Ржевский лениво скользнул по артефакту взглядом, явно просчитал последствия для себя лично и глумливо хмыкнул:
— Подтверждаются в данном случае. Насчёт царя: да, я не он, но по многим пунктам лучше.
— Я и спорить не буду, — энергет откинулся на спинку кресла. — Хорошо, ты лучше. Но ты не мой начальник и не входишь в структуру управления. Кстати, ты оценил, как я с тобой вежливо разговариваю?
— А ты? Как я с тобой?
— Ладно. — Маг хлопнул ладонями по столу. — Начистоту так начистоту. Да, у вас, Изначальных, есть формально прописанное право всех нас нагибать. Да, по закону — если вы захотите — мы все обязаны слать по двенадцать экземпляров каждой бумаги каждому из вас. Но этого никто никогда не делал и делать не будет, знаешь почему?
— Скажи свою версию личной позиции, — с непонятной насмешкой в голосе предложил опекун. — Потом скажу я.
— Потому что прописанные для вас льготы — знак вежливости и подачка. Декларация, за которой ничего не стоит, — Растопчин говорил, словно вбивал гвозди в дерево. — Да, полторы сотни лет тому, ВОЗМОЖНО, всё было иначе. Но время течёт и сейчас мы имеем то, что имеем.

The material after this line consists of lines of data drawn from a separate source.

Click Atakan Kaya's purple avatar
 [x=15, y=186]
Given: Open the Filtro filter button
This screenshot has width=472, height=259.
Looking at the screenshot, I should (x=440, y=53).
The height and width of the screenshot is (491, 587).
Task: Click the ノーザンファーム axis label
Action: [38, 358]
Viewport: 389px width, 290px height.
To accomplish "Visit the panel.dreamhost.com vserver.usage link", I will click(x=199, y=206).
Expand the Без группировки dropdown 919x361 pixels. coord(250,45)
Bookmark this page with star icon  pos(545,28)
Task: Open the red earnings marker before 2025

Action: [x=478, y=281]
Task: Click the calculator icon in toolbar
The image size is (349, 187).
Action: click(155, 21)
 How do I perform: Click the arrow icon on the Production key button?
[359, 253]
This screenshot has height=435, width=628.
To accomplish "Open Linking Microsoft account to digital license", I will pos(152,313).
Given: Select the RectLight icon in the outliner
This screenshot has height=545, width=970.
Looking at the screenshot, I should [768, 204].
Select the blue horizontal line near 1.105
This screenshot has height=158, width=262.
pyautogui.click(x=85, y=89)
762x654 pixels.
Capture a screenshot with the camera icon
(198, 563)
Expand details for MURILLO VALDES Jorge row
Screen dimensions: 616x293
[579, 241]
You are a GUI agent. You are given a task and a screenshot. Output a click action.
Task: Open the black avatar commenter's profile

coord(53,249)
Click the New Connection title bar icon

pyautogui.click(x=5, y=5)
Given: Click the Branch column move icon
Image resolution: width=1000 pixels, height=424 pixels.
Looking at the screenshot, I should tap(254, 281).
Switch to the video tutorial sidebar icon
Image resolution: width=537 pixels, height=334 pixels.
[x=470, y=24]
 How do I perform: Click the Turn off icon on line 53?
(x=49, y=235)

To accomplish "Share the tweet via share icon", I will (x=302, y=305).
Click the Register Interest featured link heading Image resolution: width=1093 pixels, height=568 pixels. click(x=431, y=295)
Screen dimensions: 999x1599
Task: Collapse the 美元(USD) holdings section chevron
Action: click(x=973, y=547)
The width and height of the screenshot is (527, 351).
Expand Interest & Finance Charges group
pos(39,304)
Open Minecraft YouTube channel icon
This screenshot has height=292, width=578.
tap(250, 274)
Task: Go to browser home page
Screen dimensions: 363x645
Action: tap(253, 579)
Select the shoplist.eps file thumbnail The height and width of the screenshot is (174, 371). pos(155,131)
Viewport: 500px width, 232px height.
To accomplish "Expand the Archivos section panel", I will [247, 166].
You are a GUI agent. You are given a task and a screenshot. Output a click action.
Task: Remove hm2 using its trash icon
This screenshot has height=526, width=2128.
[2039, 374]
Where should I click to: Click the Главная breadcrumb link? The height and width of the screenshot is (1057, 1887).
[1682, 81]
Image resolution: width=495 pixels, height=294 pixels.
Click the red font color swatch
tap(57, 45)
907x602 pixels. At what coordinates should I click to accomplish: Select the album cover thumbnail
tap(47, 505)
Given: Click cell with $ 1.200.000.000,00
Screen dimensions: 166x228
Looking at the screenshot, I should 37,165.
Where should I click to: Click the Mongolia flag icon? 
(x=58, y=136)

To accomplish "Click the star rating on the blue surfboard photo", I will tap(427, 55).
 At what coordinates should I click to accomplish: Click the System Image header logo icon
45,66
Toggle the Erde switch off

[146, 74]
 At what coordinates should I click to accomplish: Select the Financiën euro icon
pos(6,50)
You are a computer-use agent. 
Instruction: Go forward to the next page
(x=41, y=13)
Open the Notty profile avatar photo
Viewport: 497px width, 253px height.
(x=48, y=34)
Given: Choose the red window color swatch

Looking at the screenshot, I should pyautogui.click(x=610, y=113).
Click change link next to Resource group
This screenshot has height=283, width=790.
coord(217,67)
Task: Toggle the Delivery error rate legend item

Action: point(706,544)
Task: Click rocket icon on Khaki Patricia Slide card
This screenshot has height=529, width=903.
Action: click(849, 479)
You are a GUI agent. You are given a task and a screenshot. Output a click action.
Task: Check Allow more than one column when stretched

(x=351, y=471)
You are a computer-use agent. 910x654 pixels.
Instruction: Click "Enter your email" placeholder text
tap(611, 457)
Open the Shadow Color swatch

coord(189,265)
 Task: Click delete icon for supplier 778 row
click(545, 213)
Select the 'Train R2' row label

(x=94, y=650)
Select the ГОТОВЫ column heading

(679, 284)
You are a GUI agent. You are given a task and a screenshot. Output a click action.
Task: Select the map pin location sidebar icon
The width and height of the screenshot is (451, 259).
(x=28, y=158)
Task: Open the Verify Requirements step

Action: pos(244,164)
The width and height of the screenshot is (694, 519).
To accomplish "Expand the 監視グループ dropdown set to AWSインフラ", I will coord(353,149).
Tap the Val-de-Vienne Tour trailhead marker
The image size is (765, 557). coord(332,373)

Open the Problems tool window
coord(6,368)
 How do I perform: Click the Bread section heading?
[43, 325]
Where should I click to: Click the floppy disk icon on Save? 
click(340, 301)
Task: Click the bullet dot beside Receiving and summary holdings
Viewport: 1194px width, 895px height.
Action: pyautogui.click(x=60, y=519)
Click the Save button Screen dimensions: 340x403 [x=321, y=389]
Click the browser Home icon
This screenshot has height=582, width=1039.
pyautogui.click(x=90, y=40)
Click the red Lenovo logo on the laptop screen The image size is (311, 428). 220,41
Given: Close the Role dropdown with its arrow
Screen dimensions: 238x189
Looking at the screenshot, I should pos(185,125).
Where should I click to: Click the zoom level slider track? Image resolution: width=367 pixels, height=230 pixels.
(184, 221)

— А что мы имеем? — обманчиво спокойно полюбопытствовал Ржевский.
— Сложившийся баланс сил. Вы крутите свои дела в обход таможни, в обход налогов, в обход боярских правил. Мы на это закрываем глаза.
— А вы — это кто?
— Те, кто был, есть и останется возле Престола. Поколениями там, куда вам ходу не было и не будет.
— Типа, мы сидим в своей географии? В Свободной Зоне? Внутри творим, что хотим, даже полиции неподсудны? Но за определённые линии не заходим?
— Точно. — Глаза градоначальника тоже стали ледяными. — И то, до поры. Открою тебе маленький секрет, а то ваша фамилия и прозевать могла: через месяц даже это может здорово измениться.
— У меня для тебя плохая новость, Сергей Васильевич. За прочих Изначальных ничего не скажу, те одиннадцать отчётов с ними сам обсуждай. А вот Ржевскому ты сейчас ответишь полностью, подробно и по всем пунктам. Спрошу в своём праве, как с чиновника, работающего на моей территории.